The need to shop for beads, both hand-strung and intended for throwing from a float, is so immense in Mobile, that Toomey’s needs 70,000 square feet to stock them all.
I’ve yet to participate in Mobile Mardi Gras parades and parties, but an afternoon in the Carnival Museum helps fill that gap with 300 years of history.
Lavish hand appliquéd trains weighing up to 80 pounds because of the preponderance of beads in intricate designs are on display, sometimes folded up at an edge to show the ball bearings that help the “royalty” wearing them to glide.
Or maybe just to move at all.
For me, moving around the Carnival Museum provides “Aha” and Oh my” moments repeatedly.
It’s a series of modest-width hallways and rooms, so views of yet more parade and party finery almost takes you by surprise each turn.
That’s ever so much more fun than a big broad view had they been in a massive gallery.
Sixty Mystic societies plan all year for the next year, creating 12,000 jobs and a $247 million industry, Carnival Museum Director Judi Gulledge told me.
Dynasty Collections is but one of many businesses, and they specialize in crowns for Mardi Gras royalty, using gold, silver and Swarovski crystal.
“These are celebrations by the people for the people,” Gulledge said, honoring generations of family history, her own and city’s.
I got that family message while looking at the photos of three generations of women wearing the same crown; their years were 1903, 1936 and 1959.
And it seems there’s a Mobile cop who worked the same corner during Mardi Gras for his 32 years for the Police Department.
Here’s what mattered in his retirement contract: permission to still work that corner.
Cooper is a family name I saw in exhibits of trains and crowns and dinner party table settings so exquisite they stay behind glass in the Carnival Museum.

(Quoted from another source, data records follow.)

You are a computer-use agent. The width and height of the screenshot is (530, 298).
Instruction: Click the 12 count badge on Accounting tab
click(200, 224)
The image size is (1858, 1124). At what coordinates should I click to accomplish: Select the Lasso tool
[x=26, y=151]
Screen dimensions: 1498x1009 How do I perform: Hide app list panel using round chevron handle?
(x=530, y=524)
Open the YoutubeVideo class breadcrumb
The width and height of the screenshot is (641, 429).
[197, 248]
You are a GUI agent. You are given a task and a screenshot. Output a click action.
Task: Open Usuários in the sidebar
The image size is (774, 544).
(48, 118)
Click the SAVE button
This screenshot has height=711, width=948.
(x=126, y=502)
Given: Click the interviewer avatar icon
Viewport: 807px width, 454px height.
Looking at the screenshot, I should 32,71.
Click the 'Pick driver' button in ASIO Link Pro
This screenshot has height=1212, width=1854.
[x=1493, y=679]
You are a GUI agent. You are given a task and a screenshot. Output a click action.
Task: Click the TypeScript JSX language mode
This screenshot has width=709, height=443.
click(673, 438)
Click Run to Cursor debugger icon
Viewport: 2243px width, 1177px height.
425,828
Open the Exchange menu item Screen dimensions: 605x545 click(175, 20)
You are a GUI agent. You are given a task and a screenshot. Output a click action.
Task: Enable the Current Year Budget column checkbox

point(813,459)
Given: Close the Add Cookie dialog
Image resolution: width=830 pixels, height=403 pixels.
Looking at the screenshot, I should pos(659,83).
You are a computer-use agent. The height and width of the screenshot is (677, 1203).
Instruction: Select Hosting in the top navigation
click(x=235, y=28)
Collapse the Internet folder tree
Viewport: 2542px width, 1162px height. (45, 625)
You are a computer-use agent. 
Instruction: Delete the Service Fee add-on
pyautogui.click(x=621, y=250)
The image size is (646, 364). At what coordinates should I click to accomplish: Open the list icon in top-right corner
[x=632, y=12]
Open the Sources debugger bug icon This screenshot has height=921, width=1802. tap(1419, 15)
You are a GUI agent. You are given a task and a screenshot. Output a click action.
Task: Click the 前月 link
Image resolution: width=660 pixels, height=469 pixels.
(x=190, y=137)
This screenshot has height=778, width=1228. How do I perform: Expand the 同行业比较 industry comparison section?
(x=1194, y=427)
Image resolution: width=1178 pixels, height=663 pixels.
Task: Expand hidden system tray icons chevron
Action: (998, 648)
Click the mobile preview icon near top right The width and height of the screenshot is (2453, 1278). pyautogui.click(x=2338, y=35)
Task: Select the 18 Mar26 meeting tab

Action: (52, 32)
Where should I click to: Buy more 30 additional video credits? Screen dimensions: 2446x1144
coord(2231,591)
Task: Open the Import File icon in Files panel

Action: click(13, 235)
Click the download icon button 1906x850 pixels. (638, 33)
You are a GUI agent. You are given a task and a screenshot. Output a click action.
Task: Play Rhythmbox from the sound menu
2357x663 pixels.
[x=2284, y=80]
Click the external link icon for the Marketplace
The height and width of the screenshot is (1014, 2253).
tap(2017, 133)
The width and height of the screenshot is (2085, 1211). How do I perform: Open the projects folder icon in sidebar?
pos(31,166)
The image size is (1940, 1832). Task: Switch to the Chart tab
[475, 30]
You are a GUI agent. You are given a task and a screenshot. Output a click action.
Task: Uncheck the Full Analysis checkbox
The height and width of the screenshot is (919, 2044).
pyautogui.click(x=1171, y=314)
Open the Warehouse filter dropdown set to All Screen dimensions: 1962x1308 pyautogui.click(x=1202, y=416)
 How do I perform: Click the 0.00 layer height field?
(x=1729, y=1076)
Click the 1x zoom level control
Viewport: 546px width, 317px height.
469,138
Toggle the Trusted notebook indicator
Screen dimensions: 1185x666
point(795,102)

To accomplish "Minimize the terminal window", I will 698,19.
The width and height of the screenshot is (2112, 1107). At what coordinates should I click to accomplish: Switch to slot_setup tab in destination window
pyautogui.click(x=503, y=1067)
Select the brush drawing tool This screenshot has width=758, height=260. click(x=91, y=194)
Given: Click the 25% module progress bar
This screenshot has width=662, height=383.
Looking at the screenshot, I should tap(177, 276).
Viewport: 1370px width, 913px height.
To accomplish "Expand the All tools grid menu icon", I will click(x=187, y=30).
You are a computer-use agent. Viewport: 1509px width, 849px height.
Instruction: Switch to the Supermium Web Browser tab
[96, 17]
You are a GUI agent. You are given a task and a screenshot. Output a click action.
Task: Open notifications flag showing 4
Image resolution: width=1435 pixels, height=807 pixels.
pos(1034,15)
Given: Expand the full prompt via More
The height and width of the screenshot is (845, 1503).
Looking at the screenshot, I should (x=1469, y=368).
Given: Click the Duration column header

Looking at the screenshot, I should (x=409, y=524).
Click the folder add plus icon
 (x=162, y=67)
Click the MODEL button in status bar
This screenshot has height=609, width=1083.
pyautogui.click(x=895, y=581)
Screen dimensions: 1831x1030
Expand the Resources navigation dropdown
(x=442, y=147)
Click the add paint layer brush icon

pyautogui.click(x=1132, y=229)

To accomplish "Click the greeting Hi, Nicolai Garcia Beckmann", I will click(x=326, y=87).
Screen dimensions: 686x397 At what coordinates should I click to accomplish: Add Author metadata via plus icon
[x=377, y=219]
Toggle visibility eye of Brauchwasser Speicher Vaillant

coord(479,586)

Fun connection to make when you go to Felix’s Fish Camp just off the Mobile Causeway. Ultra casual, glorious views of the Bay and its birds, abundant seafood with plates artistically arranged and served with precision no matter how many at a table.
Felix’s is part of a group of Cooper restaurants, owned by the family of Mardi Gras heritage, and culinary operations director George Panayiotou rejoices in fresh.
“Hush puppies have a shelf life never more than 10 minutes,” he says, “with one man dedicated to shucking corn and chopping jalapenos all day for the hush puppies.”
Elegance dominates the Battle House Renaissance Hotel and Spa on North Royal Street as much as casual and fresh explains Felix’s Fish Camp.
Do allow time to simply breathe in the Battle House grand foyer, absorbing the history since it was built in 1852. Or muse to 1812 when Andrew Jackson set up a headquarters on this site.
The elegance of the renovations deserves quiet time to take in the multitude of lovely architectural and design details.
Rooftop time I heartily recommend too, for broad views of the city and focused views of the busy port. Trellises cover seating areas, a swimming pool and lounging areas invite sunshine time and the rooftop connects to the spa.
This hotel, after all, is one of eight along the Robert Trent Jones Golf Trail, and five have large and elegant spas.
Wished I could have chilled longer in my room, one of 238 rooms and suites, but dinner with Chef Wesley True beckoned.
Last year True was a James Beard semi-finalist for Best Chef in the South and I felt very happy with my blackened redfish with root vegetables.
Fresh and local he prefers, in a Southern slow-food sort of style. Mobile is True’s childhood home and he returned after years of partnering with chefs in Manhattan.
If creative cocktails please you, consider his Hernandez: Patron, watermelon puree, agave syrup and diced jalapeno or his Deep Woods Rain: Cruzan aged rum, fresh ginger root, simple syrup and soda.
After all, Alabama has declared 2012 to be the Year of Alabama Food. When you see a spoon holding a green tomato, that’s the symbol.